PROBLEM TO WORK ON: Each record is to be copied exactly as written.

RECORDS FOR PROCESSING:
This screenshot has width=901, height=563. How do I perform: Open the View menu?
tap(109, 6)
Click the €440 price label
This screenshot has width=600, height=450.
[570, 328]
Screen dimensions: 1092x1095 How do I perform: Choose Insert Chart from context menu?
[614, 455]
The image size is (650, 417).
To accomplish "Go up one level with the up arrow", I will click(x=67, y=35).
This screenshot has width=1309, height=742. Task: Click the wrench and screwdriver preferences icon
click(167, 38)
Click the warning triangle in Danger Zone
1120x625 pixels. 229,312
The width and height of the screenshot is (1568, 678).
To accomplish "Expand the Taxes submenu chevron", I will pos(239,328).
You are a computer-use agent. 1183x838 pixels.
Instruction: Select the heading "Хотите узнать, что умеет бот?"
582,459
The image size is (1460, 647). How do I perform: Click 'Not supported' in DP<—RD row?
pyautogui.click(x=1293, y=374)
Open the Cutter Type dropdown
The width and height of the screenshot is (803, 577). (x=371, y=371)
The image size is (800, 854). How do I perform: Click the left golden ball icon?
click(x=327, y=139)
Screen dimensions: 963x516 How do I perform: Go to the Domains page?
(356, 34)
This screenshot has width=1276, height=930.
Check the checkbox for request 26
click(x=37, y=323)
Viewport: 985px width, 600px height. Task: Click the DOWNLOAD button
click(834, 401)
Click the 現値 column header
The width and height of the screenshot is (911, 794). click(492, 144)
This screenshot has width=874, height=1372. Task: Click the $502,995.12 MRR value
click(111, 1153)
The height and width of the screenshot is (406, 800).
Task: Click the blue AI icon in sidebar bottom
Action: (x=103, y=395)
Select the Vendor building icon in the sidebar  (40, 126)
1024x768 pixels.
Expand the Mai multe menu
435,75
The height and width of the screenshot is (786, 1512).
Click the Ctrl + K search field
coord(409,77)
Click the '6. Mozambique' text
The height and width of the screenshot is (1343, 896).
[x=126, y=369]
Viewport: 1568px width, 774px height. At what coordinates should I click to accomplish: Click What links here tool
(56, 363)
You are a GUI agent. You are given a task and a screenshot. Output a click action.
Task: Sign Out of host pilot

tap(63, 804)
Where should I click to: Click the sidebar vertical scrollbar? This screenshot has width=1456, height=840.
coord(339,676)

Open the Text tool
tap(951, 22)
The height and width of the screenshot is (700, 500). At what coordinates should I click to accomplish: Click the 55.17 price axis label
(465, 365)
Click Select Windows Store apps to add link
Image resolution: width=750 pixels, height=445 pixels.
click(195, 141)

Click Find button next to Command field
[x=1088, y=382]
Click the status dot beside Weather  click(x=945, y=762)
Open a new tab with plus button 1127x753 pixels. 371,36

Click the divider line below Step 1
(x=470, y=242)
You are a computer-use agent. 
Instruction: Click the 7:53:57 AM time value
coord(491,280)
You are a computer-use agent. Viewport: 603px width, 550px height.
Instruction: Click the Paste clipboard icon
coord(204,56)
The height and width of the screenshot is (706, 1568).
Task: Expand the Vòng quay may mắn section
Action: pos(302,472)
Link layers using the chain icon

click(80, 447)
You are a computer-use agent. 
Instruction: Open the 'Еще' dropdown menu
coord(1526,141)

RESULT OF THE TASK:
This screenshot has width=901, height=563. How do I perform: Open the View menu?
tap(109, 6)
Click the €440 price label
This screenshot has width=600, height=450.
[570, 328]
Screen dimensions: 1092x1095 How do I perform: Choose Insert Chart from context menu?
[614, 455]
The image size is (650, 417).
To accomplish "Go up one level with the up arrow", I will click(x=67, y=35).
This screenshot has width=1309, height=742. Task: Click the wrench and screwdriver preferences icon
click(167, 38)
Click the warning triangle in Danger Zone
1120x625 pixels. 229,312
The width and height of the screenshot is (1568, 678).
To accomplish "Expand the Taxes submenu chevron", I will pos(239,328).
You are a computer-use agent. 1183x838 pixels.
Instruction: Select the heading "Хотите узнать, что умеет бот?"
582,459
The image size is (1460, 647). How do I perform: Click 'Not supported' in DP<—RD row?
pyautogui.click(x=1293, y=374)
Open the Cutter Type dropdown
The width and height of the screenshot is (803, 577). (x=371, y=371)
The image size is (800, 854). How do I perform: Click the left golden ball icon?
click(x=327, y=139)
Screen dimensions: 963x516 How do I perform: Go to the Domains page?
(356, 34)
This screenshot has width=1276, height=930.
Check the checkbox for request 26
click(x=37, y=323)
Viewport: 985px width, 600px height. Task: Click the DOWNLOAD button
click(834, 401)
Click the 現値 column header
The width and height of the screenshot is (911, 794). click(492, 144)
This screenshot has width=874, height=1372. Task: Click the $502,995.12 MRR value
click(111, 1153)
The height and width of the screenshot is (406, 800).
Task: Click the blue AI icon in sidebar bottom
Action: (x=103, y=395)
Select the Vendor building icon in the sidebar  (40, 126)
1024x768 pixels.
Expand the Mai multe menu
435,75
The height and width of the screenshot is (786, 1512).
Click the Ctrl + K search field
coord(409,77)
Click the '6. Mozambique' text
The height and width of the screenshot is (1343, 896).
[x=126, y=369]
Viewport: 1568px width, 774px height. At what coordinates should I click to accomplish: Click What links here tool
(56, 363)
You are a GUI agent. You are given a task and a screenshot. Output a click action.
Task: Sign Out of host pilot

tap(63, 804)
Where should I click to: Click the sidebar vertical scrollbar? This screenshot has width=1456, height=840.
coord(339,676)

Open the Text tool
tap(951, 22)
The height and width of the screenshot is (700, 500). At what coordinates should I click to accomplish: Click the 55.17 price axis label
(465, 365)
Click Select Windows Store apps to add link
Image resolution: width=750 pixels, height=445 pixels.
click(195, 141)

Click Find button next to Command field
[x=1088, y=382]
Click the status dot beside Weather  click(x=945, y=762)
Open a new tab with plus button 1127x753 pixels. 371,36

Click the divider line below Step 1
(x=470, y=242)
You are a computer-use agent. 
Instruction: Click the 7:53:57 AM time value
coord(491,280)
You are a computer-use agent. Viewport: 603px width, 550px height.
Instruction: Click the Paste clipboard icon
coord(204,56)
The height and width of the screenshot is (706, 1568).
Task: Expand the Vòng quay may mắn section
Action: pos(302,472)
Link layers using the chain icon

click(80, 447)
You are a computer-use agent. 
Instruction: Open the 'Еще' dropdown menu
coord(1526,141)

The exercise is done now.